WHAT NEEDS TO BE DONE = Report each line of the entries below that includes "display".

[Collected data]
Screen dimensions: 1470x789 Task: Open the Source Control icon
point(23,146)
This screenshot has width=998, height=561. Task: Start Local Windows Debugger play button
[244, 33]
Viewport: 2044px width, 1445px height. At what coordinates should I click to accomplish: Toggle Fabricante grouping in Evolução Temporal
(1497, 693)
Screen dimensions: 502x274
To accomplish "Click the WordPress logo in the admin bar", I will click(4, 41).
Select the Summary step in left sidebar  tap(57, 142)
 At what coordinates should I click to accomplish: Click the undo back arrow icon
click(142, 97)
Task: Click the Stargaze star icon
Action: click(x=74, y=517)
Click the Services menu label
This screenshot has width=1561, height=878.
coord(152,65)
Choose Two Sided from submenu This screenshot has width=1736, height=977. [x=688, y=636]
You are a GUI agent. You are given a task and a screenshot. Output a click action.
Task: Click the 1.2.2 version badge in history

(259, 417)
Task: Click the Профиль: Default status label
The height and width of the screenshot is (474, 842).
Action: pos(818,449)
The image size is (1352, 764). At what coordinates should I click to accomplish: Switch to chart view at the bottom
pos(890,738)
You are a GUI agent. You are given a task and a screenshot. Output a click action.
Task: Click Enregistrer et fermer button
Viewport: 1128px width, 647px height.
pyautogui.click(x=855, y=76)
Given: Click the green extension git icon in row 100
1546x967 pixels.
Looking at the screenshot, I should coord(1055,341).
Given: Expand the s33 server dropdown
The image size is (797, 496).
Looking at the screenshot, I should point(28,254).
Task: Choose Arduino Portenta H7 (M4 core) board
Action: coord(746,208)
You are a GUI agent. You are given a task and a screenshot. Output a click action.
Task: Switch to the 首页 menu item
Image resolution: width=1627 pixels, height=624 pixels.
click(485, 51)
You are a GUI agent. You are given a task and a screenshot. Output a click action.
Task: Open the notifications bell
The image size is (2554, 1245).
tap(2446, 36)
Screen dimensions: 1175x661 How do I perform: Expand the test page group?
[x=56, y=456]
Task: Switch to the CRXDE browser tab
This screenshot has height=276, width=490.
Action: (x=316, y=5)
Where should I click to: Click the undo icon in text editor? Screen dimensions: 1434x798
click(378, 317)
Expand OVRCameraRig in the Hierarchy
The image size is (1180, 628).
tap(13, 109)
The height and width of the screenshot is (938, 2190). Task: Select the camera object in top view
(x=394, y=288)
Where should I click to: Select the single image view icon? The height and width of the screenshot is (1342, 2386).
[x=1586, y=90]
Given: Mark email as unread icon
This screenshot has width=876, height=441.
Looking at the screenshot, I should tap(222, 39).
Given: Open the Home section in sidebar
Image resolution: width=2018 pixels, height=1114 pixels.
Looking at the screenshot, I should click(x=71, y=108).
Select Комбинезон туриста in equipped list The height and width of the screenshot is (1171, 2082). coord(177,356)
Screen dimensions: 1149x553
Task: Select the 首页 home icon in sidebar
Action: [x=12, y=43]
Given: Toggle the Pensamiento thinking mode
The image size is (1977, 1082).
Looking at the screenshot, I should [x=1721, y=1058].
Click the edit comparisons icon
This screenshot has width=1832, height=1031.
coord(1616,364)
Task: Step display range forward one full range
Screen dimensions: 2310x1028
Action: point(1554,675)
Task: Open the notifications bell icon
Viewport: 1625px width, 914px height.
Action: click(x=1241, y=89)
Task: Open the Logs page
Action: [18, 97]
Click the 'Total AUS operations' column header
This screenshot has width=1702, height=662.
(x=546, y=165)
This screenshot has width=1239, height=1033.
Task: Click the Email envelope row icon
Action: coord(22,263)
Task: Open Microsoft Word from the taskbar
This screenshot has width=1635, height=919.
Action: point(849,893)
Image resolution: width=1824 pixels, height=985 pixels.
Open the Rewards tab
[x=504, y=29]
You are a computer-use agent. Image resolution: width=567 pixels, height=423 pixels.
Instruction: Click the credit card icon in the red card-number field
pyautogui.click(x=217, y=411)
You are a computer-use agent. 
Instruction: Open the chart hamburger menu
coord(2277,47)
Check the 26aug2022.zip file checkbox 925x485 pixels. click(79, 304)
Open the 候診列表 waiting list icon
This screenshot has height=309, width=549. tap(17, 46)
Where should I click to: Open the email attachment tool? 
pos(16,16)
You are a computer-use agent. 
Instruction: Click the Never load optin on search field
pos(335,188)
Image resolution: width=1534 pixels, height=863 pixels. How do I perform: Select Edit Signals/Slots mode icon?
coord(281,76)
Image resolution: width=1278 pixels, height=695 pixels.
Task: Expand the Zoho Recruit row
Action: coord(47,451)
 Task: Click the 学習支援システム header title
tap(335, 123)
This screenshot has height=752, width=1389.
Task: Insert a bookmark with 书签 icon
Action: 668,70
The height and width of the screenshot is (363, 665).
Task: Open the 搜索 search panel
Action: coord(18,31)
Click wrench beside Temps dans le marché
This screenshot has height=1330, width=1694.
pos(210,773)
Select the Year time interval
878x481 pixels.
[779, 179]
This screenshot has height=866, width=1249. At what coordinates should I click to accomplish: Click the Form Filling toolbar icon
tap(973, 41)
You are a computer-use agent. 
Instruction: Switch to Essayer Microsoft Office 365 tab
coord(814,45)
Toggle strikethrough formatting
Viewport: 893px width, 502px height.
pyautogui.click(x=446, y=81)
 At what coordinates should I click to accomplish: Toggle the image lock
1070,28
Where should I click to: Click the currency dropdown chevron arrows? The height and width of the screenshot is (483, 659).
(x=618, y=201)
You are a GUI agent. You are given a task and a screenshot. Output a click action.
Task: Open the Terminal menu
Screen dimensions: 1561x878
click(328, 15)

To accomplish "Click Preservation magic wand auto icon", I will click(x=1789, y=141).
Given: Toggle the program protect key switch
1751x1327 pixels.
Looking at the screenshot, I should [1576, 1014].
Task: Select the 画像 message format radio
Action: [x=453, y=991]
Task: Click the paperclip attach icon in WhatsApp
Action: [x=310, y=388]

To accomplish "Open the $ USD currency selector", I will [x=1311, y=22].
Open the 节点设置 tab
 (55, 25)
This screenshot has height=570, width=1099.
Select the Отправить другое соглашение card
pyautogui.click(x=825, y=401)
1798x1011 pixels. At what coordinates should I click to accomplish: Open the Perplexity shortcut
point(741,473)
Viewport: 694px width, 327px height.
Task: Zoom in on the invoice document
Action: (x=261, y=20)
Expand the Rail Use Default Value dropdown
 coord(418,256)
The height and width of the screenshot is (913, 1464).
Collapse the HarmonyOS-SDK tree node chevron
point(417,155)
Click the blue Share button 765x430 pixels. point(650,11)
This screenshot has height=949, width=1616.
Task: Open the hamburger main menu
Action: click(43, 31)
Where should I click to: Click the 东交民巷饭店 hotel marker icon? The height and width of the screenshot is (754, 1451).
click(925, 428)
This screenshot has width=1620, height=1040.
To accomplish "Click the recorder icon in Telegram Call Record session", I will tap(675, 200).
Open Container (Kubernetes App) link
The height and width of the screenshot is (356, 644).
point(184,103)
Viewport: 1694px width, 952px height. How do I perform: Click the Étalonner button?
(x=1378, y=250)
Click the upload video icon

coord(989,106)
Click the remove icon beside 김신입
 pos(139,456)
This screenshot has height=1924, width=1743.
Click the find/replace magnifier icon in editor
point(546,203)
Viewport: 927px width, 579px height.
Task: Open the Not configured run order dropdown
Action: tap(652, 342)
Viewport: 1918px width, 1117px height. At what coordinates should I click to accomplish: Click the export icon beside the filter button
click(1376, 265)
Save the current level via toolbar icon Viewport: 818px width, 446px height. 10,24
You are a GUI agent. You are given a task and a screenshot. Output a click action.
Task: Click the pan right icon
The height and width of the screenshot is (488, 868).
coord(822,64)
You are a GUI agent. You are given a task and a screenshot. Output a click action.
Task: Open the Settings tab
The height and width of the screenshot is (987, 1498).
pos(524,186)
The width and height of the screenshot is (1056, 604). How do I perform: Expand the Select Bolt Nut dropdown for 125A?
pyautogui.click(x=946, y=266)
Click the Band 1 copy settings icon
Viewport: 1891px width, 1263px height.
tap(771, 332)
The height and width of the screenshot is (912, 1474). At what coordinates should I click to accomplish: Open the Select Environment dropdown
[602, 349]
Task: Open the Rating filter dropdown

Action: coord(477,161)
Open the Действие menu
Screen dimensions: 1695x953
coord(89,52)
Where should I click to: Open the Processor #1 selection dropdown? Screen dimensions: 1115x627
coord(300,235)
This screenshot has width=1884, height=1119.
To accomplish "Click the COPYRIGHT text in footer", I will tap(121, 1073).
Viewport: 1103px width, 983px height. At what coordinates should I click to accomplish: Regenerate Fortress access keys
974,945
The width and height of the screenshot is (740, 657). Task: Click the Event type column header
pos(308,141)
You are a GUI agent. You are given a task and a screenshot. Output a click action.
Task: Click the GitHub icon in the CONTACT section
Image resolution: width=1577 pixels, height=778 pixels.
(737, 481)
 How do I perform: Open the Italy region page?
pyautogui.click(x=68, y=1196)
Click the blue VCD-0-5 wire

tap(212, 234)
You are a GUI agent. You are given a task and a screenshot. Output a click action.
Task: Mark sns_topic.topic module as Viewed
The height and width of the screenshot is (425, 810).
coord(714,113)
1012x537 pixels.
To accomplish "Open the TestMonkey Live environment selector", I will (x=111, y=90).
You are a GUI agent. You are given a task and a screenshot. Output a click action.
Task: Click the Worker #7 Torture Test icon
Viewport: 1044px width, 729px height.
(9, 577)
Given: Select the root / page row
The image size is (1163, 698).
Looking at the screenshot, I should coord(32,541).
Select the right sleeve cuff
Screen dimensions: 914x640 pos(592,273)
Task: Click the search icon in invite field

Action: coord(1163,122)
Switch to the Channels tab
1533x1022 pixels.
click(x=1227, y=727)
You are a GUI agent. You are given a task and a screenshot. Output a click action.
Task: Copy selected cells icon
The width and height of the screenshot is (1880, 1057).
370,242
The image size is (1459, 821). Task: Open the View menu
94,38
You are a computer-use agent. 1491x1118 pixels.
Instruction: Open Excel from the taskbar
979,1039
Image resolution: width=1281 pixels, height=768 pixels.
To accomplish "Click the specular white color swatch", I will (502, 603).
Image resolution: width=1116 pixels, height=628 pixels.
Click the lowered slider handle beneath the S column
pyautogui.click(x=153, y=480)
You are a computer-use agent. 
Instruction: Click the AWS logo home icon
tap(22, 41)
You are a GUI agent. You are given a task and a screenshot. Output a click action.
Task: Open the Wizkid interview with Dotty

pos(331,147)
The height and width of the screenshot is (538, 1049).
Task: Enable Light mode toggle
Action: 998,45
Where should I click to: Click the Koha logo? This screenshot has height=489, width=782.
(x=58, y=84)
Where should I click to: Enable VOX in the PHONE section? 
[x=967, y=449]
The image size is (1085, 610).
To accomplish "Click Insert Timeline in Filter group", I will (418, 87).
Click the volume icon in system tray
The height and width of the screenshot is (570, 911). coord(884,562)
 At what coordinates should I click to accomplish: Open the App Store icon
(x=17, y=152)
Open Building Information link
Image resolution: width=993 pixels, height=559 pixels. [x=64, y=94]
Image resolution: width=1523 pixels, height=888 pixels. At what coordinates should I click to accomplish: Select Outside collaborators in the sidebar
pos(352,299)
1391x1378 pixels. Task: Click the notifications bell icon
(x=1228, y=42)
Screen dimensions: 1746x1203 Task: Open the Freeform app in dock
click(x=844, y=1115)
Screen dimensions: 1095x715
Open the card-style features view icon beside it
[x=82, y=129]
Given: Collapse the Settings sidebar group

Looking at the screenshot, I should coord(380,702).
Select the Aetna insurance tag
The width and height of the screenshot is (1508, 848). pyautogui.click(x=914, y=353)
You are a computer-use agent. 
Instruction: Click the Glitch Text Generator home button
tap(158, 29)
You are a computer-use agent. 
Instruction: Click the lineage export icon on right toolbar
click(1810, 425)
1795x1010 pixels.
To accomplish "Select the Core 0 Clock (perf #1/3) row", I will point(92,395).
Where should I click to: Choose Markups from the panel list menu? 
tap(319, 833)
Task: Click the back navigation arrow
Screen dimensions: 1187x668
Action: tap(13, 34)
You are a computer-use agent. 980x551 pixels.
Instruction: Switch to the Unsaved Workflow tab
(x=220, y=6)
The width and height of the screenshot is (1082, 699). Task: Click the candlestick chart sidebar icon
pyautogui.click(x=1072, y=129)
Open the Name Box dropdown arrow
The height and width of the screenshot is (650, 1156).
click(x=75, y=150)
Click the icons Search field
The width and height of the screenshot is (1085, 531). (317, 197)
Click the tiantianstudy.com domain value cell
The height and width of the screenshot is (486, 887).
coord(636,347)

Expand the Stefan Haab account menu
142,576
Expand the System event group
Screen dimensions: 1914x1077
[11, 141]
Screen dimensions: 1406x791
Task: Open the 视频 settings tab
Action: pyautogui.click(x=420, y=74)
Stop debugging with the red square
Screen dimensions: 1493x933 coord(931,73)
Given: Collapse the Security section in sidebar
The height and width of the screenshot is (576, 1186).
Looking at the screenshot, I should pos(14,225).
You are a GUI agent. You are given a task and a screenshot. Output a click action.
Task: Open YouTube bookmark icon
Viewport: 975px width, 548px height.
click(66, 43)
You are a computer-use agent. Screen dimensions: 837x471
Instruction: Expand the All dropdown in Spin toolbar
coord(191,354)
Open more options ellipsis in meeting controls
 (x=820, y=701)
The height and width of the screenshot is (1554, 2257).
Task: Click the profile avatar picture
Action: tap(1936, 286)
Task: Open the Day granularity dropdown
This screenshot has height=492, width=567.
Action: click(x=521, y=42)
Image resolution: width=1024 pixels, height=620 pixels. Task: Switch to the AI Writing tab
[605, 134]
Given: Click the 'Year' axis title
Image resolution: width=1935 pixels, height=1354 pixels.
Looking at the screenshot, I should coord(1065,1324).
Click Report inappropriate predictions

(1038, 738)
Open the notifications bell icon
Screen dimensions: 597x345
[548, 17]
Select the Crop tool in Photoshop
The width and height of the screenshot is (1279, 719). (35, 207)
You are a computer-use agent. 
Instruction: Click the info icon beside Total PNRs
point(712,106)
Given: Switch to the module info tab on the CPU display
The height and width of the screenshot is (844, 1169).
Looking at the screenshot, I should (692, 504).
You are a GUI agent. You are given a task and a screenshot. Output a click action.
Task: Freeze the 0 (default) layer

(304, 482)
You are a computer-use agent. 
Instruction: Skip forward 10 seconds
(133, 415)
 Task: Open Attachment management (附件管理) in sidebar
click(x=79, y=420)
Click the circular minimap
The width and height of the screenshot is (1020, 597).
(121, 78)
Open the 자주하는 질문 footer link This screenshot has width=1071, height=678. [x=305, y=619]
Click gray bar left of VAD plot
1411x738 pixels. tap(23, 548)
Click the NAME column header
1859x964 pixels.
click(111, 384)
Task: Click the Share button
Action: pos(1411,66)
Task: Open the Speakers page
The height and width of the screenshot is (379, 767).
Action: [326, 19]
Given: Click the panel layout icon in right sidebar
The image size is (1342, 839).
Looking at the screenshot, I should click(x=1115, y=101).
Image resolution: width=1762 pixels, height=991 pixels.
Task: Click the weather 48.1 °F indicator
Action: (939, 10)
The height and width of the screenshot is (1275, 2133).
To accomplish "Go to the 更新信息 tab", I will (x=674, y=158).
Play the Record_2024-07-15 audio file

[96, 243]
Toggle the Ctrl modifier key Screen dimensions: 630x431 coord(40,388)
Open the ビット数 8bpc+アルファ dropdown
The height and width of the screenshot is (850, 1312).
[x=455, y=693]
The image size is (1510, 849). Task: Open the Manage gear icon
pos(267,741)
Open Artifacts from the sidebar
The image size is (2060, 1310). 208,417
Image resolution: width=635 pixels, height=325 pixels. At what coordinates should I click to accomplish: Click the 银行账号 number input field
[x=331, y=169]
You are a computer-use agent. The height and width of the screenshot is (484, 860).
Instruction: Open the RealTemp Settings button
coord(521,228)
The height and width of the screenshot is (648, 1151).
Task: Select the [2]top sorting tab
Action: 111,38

OUTPUT OF THE EXERCISE =
Task: Step display range forward one full range
Given: Switch to the module info tab on the CPU display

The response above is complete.